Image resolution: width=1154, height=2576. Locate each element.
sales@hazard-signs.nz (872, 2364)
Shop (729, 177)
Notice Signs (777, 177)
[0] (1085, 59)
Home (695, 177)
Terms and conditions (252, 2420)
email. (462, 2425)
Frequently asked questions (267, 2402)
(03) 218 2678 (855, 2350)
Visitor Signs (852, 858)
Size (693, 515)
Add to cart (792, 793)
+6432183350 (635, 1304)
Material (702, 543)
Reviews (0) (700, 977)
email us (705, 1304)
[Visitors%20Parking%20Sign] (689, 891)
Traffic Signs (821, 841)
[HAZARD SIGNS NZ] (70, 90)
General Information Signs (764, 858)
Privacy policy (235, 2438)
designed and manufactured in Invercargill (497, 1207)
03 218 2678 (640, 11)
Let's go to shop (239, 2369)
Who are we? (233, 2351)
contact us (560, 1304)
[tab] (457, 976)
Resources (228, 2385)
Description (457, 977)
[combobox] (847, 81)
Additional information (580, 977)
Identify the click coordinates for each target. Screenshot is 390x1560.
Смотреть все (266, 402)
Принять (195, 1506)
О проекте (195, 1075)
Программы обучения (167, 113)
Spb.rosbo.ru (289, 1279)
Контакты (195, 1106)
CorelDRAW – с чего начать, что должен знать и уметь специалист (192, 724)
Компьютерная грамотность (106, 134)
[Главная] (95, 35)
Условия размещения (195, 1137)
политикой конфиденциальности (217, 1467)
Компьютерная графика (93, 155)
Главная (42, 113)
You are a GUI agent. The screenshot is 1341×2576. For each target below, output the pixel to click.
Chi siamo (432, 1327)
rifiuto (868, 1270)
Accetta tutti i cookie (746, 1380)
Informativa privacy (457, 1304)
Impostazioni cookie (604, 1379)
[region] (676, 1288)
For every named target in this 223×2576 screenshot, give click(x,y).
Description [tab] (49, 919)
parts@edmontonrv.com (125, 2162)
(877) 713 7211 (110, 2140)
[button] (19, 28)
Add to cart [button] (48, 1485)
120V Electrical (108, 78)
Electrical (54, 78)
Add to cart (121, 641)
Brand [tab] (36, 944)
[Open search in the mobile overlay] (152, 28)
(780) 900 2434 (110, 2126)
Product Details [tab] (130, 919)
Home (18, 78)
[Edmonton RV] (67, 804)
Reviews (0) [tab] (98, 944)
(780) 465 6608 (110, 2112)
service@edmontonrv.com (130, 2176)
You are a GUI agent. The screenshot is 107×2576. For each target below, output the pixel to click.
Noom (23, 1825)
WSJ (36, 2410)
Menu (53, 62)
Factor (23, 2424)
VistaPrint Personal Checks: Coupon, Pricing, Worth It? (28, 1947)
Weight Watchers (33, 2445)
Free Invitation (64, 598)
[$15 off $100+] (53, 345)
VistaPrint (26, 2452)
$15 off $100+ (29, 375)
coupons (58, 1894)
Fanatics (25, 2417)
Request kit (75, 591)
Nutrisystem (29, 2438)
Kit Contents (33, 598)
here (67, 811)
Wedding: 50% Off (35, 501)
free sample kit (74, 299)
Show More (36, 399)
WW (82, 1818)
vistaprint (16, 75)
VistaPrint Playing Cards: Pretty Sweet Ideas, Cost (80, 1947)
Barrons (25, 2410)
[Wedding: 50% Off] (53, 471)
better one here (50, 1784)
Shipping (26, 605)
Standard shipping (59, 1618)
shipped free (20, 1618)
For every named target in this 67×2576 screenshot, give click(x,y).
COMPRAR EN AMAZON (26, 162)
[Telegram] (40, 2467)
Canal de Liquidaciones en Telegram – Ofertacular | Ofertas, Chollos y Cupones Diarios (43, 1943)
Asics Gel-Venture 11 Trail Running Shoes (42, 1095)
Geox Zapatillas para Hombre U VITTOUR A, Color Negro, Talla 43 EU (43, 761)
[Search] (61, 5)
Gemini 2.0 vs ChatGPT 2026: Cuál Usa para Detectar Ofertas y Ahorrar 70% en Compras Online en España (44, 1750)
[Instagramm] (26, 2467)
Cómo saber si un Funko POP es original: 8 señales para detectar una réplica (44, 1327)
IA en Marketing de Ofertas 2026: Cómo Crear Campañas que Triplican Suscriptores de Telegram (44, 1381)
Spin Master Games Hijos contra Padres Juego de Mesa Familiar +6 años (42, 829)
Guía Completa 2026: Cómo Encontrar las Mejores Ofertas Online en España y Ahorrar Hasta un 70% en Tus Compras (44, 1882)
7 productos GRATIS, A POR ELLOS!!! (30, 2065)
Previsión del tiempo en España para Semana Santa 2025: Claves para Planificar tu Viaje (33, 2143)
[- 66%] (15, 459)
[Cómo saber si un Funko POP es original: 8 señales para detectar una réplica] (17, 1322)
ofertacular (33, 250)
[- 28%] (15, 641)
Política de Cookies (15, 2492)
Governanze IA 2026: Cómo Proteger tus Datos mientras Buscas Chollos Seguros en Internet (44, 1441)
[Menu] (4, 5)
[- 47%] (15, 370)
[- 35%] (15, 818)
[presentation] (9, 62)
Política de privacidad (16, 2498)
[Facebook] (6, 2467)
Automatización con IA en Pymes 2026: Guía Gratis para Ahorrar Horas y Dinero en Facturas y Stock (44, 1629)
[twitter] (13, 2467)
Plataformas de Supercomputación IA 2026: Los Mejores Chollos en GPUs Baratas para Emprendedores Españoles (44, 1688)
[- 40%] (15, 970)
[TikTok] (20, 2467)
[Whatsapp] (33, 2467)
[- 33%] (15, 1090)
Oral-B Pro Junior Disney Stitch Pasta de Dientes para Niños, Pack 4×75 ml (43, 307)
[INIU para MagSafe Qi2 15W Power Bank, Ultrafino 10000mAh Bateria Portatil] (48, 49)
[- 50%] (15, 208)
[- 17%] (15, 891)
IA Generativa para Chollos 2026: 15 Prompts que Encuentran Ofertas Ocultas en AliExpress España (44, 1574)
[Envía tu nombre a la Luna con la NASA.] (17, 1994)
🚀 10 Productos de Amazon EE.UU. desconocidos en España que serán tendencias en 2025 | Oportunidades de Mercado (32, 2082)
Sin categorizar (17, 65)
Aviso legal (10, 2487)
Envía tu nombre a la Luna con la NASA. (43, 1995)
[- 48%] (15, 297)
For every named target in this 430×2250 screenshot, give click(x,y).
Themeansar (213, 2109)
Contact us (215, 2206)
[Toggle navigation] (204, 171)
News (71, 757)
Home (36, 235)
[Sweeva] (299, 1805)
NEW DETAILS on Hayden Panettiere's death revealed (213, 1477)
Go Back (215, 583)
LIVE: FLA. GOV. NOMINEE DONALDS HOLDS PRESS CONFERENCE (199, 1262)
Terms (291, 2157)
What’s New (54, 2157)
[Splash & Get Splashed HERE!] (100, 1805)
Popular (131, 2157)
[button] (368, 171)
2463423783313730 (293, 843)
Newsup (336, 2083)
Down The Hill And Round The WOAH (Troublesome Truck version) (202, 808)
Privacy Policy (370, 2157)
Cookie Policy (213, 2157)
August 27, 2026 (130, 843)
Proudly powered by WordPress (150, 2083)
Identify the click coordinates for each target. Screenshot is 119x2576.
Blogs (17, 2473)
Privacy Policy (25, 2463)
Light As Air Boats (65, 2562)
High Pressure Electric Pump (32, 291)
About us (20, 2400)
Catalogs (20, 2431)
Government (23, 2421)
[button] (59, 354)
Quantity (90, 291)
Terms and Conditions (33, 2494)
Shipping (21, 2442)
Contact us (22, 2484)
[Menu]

What is expected | Please reproduce, exactly as they appear above, the lines from the line containing "[Sweeva] (299, 1805)" up to and including the line containing "Down The Hill".

Expected output |
[Sweeva] (299, 1805)
NEW DETAILS on Hayden Panettiere's death revealed (213, 1477)
Go Back (215, 583)
LIVE: FLA. GOV. NOMINEE DONALDS HOLDS PRESS CONFERENCE (199, 1262)
Terms (291, 2157)
What’s New (54, 2157)
[Splash & Get Splashed HERE!] (100, 1805)
Popular (131, 2157)
[button] (368, 171)
2463423783313730 (293, 843)
Newsup (336, 2083)
Down The Hill And Round The WOAH (Troublesome Truck version) (202, 808)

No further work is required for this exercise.